QEMU KVM libvirt 手册(3) - Storage Media

QEMU KVM Libvirt手册(7): 硬件虚拟化

QEMU KVM Libvirt手册(8): 半虚拟化设备virtio

machine参数是总线Architecture,通过qemu-system-x86_64 --machine ?查看,default就是参数中的值。

accel=kvm说明虚拟化使用的是kvm

cpu表示处理器的参数以及处理器的一些flags,可以使用命令qemu-system-x86_64 --cpu ?查看

smp是对称多处理器,

-smp 1,sockets=1,cores=1,threads=1

qemu仿真了一个具有1个vcpu,一个socket,一个core,一个threads的处理器。

socket, core, threads是什么概念呢

(1)socket就是主板上插cpu的槽的数目,也即管理员说的”路“
(2)core就是我们平时说的”核“,即双核,4核等
(3)thread就是每个core的硬件线程数,即超线程

具体例子,某个服务器是:2路4核超线程(一般默认为2个线程),那么,通过cat /proc/cpuinfo看到的是2*4*2=16个processor,很多人也习惯成为16核了!

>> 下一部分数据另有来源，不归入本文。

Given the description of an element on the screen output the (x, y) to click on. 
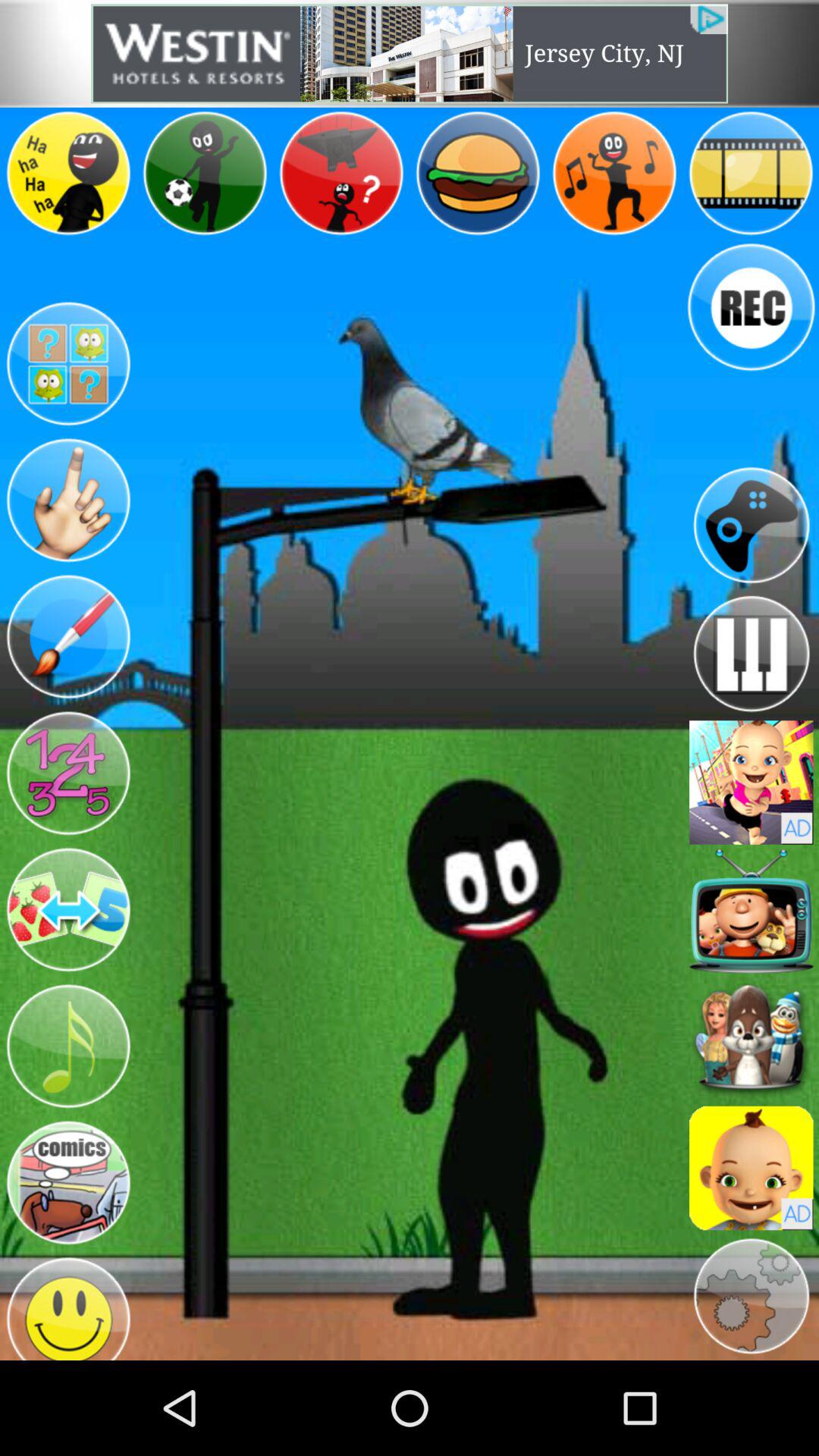
advertisement (409, 53)
Given the description of an element on the screen output the (x, y) to click on. 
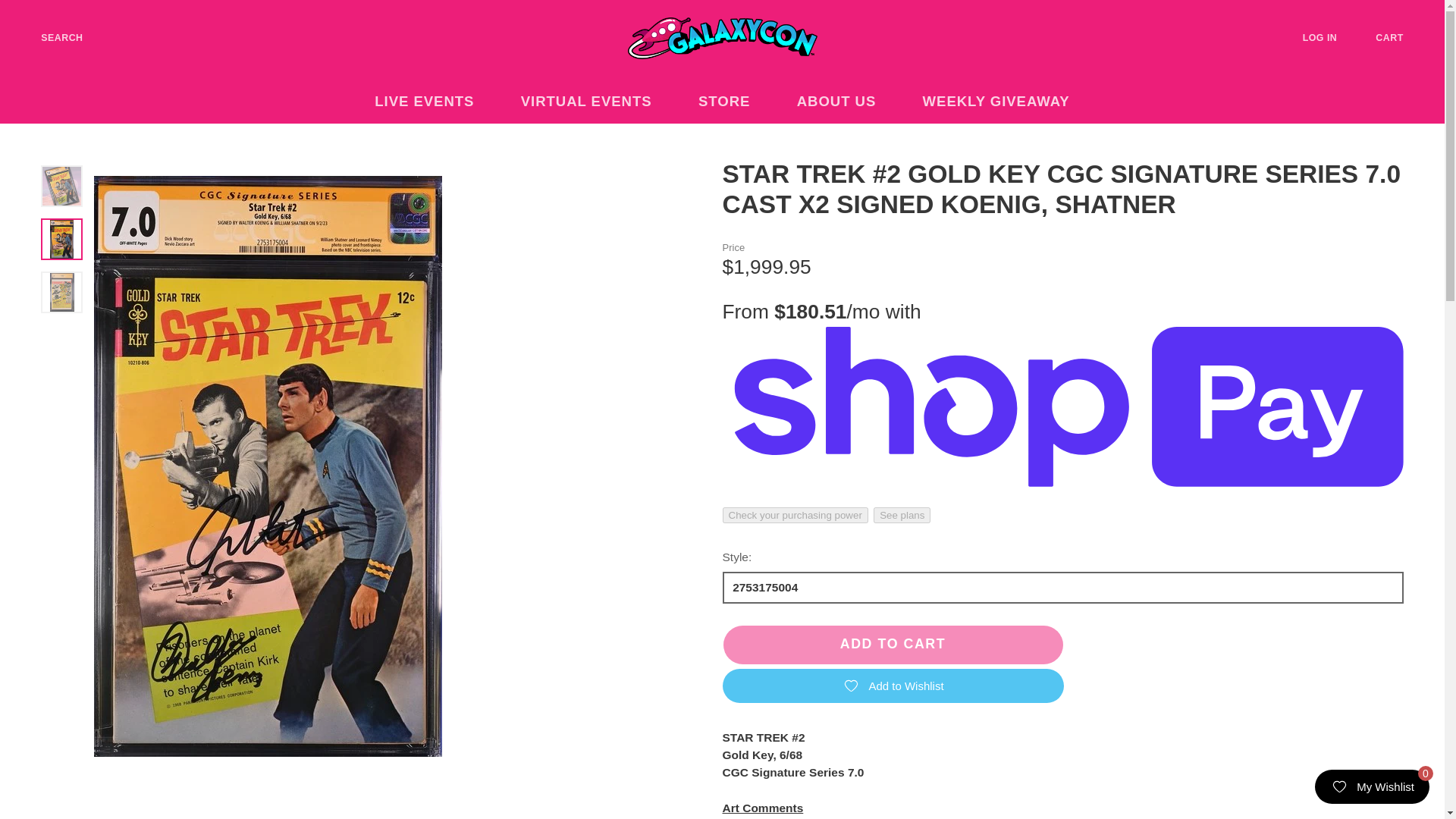
VIRTUAL EVENTS (595, 101)
LOG IN (1332, 37)
SEARCH (49, 37)
CART (1400, 37)
LIVE EVENTS (433, 101)
Given the description of an element on the screen output the (x, y) to click on. 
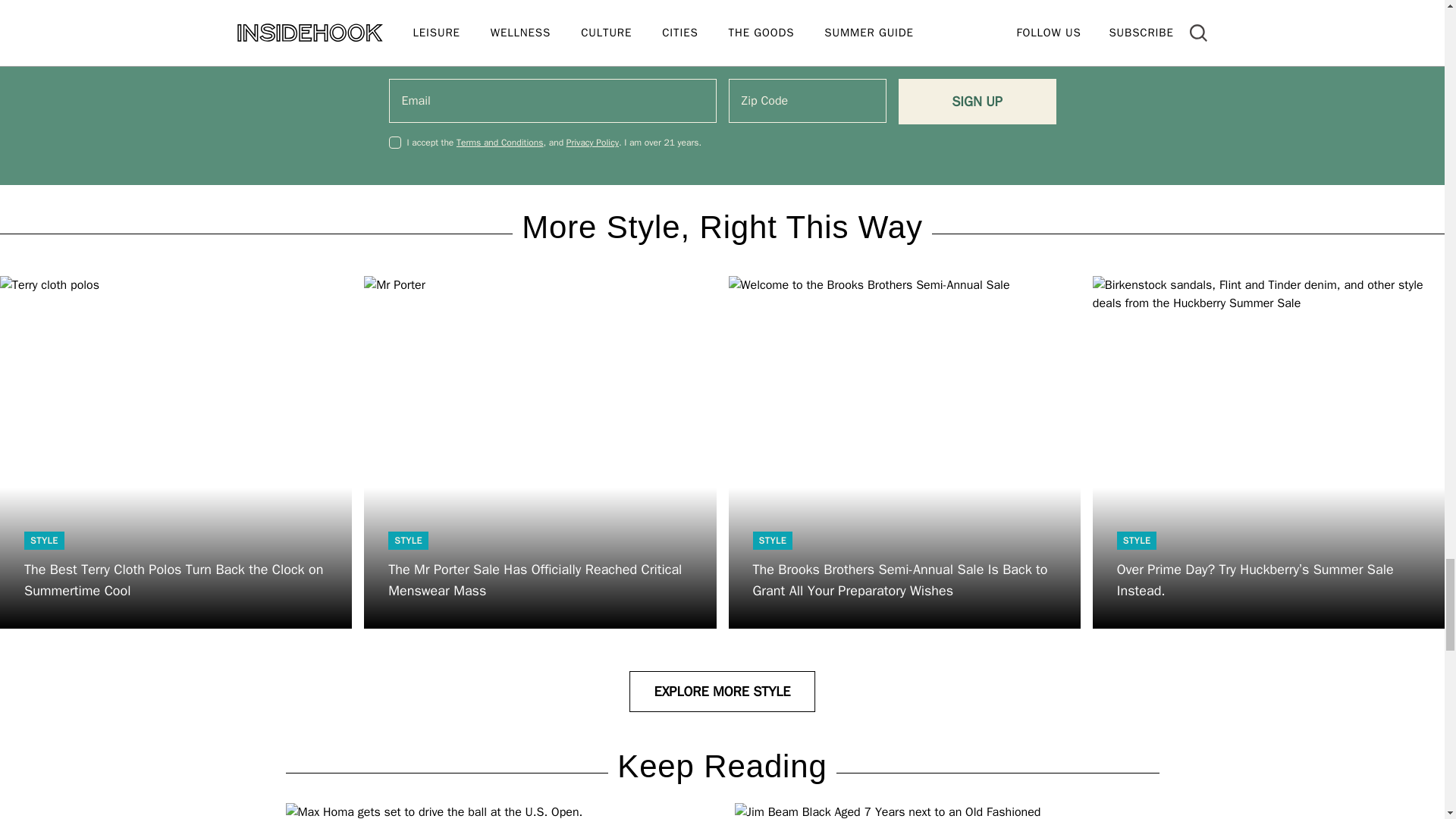
on (394, 142)
Given the description of an element on the screen output the (x, y) to click on. 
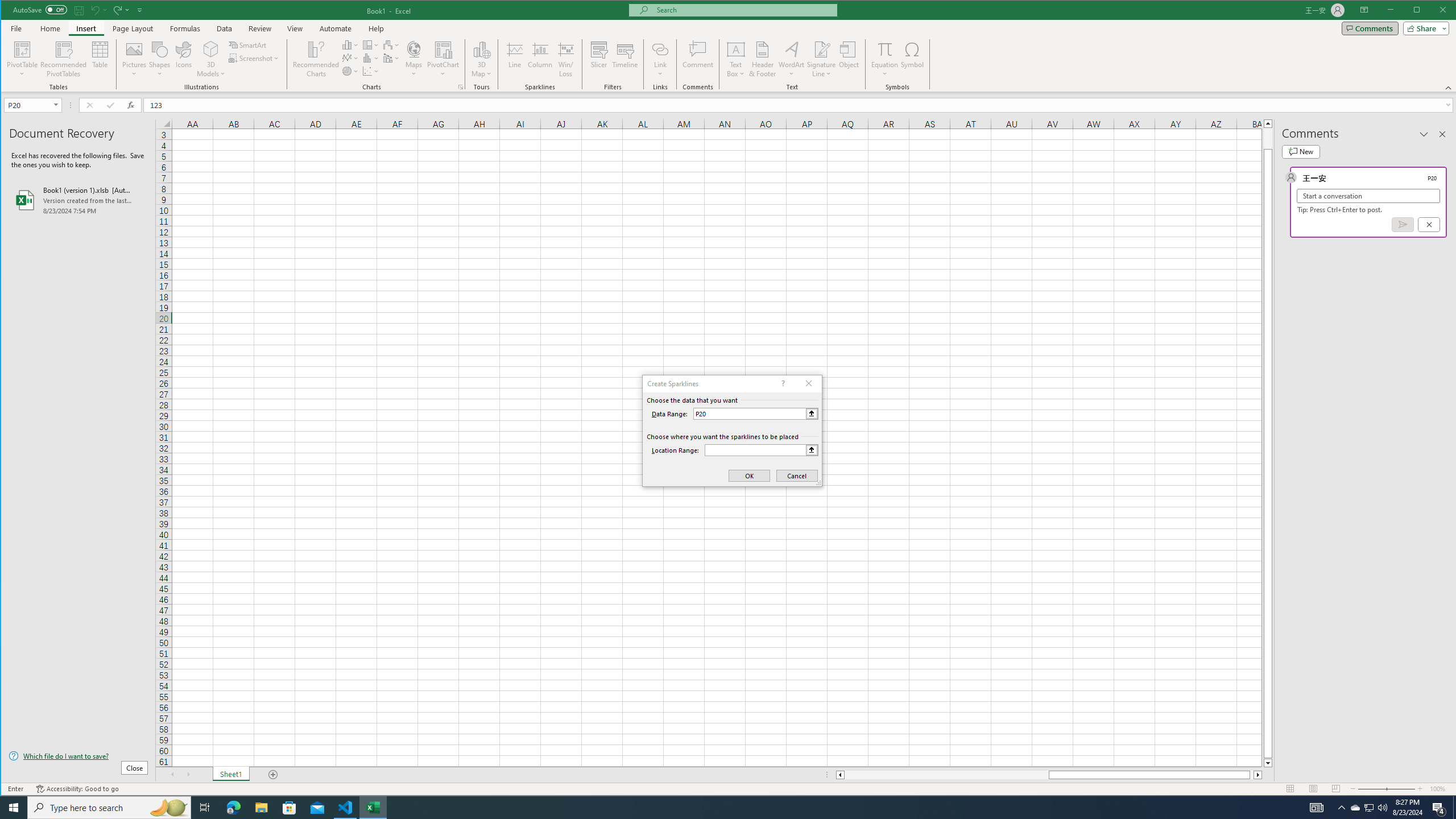
3D Models (211, 48)
Shapes (159, 59)
Insert Statistic Chart (371, 57)
Win/Loss (565, 59)
Page up (1267, 138)
Given the description of an element on the screen output the (x, y) to click on. 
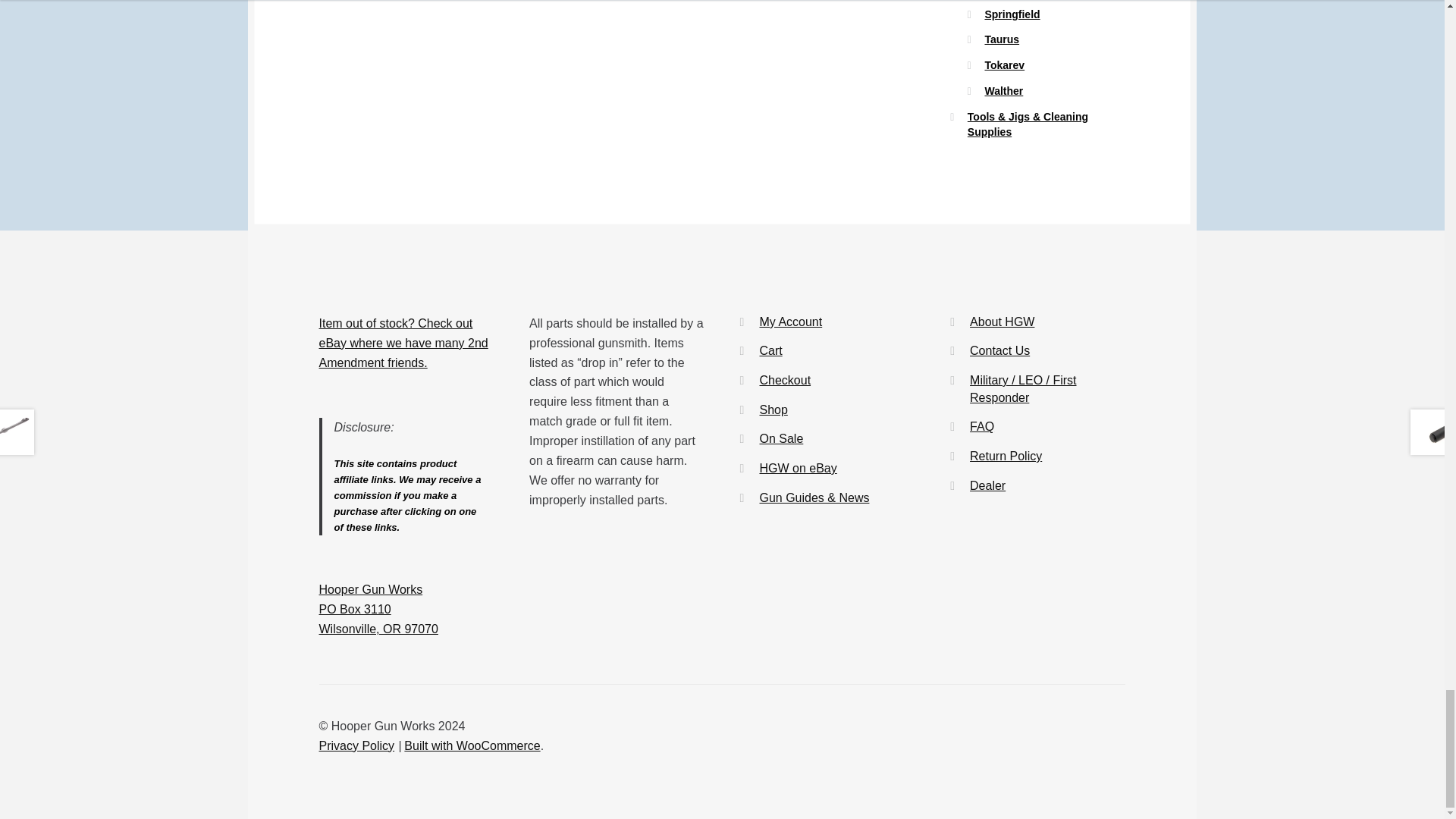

SMBIOS全称System Management BIOS,用于表示x86 architectures的硬件信息,包含BIOS,主板的信息,这里都是openstack,是假的了

-chardev socket,id=charmonitor,path=/var/lib/libvirt/qemu/instance-00000006.monitor,server,nowait

-mon chardev=charmonitor,id=monitor,mode=control

这是一对,用unix socket方式暴露monitor,从而可以通过virsh操作monitor

rtc是指system clock, -no-hpet是指不用更精准的时间。

-device piix3-usb-uhci,id=usb,bus=pci.0,addr=0x1.0x2 是USB,连接到PCI总线0上,是device 0, function 1

下面两个是一对

-drive file=/var/lib/nova/instances/73b896bb-7c7d-447e-ab6a-c4089532f003/disk,if=none,id=drive-virtio-disk0,format=qcow2,cache=none

-device virtio-blk-pci,scsi=off,bus=pci.0,addr=0x4,drive=drive-virtio-disk0,id=virtio-disk0,bootindex=1

表示硬盘,drive指向文件,device使用virtio,连到pci的总线0上,是device 4, funtion 0

下面两个是一对

-netdev tap,fd=24,id=hostnet0,vhost=on,vhostfd=25

-device virtio-net-pci,netdev=hostnet0,id=net0,mac=fa:16:3e:ae:f4:17,bus=pci.0,addr=0x3

表示网卡,用tap device,device使用virtio,连接到pci的总线0上,是device 3,function 0

下面两个是一对

-chardev file,id=charserial0,path=/var/lib/nova/instances/73b896bb-7c7d-447e-ab6a-c4089532f003/console.log

-device isa-serial,chardev=charserial0,id=serial0

是chardev,将log重定向到console.log

下面两个是一对,是pty

-chardev pty,id=charserial1

-device isa-serial,chardev=charserial1,id=serial1

这是显卡

-device cirrus-vga,id=video0,bus=pci.0,addr=0x2

这是内存

-device virtio-balloon-pci,id=balloon0,bus=pci.0,addr=0x5

都连接到pci总线上,通过命令virsh # qemu-monitor-command instance-00000024 --hmp "info pci"可以查看pci总线上的所有设备。

这里面有很多半虚拟化的设备,从而可以提高性能

[转] KVM VirtIO paravirtualized drivers: why they matter

Virtio: An I/O virtualization framework for Linux

QEMU KVM Libvirt手册(8): 半虚拟化设备virtio

[转]Virtio balloon

除了硬件的虚拟化和半虚拟化,对于网络,qemu和kvm本身也有自己的机制

QEMU KVM Libvirt手册(9): network

QEMU Networking

Virtual Networking

同时对于存储,也有自己的机制

QEMU KVM Libvirt手册(11): Managing Storage

这一节最后要说的,就是libvirt对虚拟机的管理

有一个强大的工具叫monitor,可以进行多种操作,相当于机器的管理界面,也可以通过virsh进行操作,参考文章QEMU KVM libvirt手册(2)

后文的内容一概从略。